→ **Activity**: In the records that come next, find every line with "lock". Return those lines.

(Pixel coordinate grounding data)
========

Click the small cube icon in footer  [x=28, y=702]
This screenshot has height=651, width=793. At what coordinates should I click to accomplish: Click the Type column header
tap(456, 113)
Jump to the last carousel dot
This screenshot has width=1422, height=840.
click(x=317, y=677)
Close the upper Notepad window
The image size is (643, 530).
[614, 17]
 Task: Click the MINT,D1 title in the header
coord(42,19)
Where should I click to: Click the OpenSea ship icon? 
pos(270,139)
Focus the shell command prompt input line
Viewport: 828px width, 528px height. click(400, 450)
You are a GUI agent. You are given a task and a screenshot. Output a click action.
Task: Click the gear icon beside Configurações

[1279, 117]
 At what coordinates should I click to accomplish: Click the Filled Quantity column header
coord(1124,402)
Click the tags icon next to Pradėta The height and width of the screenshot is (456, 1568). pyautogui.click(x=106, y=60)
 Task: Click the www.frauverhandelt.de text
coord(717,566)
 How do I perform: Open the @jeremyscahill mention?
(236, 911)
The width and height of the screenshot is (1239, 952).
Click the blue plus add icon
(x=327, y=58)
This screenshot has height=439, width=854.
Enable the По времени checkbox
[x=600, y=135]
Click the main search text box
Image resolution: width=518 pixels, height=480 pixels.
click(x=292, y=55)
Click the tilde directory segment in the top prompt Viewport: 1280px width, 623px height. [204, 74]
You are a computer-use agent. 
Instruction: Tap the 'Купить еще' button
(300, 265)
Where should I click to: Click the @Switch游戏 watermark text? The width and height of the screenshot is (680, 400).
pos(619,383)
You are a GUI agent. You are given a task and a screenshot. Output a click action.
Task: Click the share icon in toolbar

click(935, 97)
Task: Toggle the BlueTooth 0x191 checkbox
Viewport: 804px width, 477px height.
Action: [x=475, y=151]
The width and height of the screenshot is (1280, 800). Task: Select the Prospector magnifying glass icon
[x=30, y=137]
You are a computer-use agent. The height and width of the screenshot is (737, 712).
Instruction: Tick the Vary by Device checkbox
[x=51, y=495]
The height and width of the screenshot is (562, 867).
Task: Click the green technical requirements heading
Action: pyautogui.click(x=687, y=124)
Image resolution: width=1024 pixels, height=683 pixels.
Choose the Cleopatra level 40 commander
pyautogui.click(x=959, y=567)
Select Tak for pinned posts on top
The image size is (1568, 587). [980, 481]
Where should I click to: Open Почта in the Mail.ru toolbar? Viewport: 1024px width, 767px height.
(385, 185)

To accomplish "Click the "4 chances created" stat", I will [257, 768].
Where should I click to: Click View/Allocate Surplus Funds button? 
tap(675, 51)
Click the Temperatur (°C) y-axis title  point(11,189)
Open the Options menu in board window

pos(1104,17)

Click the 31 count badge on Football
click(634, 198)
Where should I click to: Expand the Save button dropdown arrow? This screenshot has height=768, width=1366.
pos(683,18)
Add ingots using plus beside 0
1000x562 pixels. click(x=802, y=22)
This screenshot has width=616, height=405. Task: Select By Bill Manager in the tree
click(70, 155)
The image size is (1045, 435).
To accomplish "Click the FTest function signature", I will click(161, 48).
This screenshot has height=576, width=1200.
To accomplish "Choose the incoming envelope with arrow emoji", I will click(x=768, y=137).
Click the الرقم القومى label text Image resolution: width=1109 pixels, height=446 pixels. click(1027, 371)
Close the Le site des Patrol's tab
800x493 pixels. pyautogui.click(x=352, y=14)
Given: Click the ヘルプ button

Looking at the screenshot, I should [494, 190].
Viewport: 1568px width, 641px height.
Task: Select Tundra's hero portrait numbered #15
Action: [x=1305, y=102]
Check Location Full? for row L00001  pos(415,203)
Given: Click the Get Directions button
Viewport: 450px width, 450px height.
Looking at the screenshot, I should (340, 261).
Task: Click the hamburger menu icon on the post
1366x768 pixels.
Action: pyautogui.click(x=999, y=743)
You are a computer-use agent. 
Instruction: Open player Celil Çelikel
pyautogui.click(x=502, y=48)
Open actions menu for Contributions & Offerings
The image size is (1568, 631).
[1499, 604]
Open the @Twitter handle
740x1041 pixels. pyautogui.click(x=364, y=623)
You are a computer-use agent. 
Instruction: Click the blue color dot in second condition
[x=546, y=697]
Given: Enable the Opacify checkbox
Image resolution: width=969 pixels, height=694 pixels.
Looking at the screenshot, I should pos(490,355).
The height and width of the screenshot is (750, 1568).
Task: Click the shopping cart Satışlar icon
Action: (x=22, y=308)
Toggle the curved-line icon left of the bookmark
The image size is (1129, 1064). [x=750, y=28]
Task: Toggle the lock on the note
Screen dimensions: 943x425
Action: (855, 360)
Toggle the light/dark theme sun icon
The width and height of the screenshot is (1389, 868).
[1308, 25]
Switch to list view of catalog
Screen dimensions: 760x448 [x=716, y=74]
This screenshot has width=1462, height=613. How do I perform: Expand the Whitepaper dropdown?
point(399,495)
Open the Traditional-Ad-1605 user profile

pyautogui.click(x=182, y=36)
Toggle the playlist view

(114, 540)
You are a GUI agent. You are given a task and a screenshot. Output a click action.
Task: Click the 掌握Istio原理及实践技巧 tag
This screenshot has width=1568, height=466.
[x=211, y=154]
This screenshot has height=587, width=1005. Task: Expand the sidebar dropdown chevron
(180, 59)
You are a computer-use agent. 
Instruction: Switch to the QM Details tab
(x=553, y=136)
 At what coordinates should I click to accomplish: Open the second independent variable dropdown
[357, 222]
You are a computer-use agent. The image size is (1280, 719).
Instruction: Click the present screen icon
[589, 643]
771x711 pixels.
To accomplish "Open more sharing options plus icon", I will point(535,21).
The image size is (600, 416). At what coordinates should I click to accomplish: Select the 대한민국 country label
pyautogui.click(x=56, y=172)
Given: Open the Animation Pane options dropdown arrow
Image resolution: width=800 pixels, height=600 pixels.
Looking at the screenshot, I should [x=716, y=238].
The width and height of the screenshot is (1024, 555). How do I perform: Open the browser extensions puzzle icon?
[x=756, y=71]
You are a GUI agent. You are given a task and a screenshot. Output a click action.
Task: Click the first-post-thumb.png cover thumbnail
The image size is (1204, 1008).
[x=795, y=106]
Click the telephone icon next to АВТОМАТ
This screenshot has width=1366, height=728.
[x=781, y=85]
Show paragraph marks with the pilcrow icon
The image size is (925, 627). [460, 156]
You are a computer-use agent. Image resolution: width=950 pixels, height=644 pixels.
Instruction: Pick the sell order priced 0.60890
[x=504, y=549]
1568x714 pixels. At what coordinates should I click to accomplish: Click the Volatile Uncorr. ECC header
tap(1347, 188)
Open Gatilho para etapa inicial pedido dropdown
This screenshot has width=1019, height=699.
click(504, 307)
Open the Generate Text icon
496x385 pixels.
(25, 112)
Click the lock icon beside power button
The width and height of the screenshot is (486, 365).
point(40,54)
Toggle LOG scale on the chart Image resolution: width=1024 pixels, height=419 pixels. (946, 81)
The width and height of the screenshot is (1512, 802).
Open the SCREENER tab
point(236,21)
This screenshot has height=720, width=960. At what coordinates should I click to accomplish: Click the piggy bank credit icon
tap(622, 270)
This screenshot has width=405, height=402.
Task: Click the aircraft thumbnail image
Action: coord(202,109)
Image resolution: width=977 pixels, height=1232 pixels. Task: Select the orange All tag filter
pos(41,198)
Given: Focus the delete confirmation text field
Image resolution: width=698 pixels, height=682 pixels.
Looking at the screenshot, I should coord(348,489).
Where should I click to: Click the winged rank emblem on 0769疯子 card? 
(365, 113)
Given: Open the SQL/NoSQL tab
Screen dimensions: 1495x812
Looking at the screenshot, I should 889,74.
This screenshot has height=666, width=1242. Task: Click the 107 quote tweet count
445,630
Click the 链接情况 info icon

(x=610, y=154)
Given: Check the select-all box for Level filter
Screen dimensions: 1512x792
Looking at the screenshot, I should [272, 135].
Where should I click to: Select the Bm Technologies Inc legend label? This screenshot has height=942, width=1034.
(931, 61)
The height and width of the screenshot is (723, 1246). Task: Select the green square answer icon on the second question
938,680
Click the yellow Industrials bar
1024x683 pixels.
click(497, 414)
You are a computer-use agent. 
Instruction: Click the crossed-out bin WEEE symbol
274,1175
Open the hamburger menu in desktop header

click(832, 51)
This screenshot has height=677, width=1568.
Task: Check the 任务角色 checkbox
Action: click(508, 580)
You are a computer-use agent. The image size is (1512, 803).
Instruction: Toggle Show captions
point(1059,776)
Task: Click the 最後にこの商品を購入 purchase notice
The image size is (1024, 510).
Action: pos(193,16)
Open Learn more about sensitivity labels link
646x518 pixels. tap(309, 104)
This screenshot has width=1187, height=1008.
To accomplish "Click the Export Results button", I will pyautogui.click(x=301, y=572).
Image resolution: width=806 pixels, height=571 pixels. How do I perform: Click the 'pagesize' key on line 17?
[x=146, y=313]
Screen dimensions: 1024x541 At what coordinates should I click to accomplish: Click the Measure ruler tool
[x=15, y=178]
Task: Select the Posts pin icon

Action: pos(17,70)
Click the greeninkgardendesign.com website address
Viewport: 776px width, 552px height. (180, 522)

========

→ **Solution**:
Task: Toggle the lock on the note
Click the lock icon beside power button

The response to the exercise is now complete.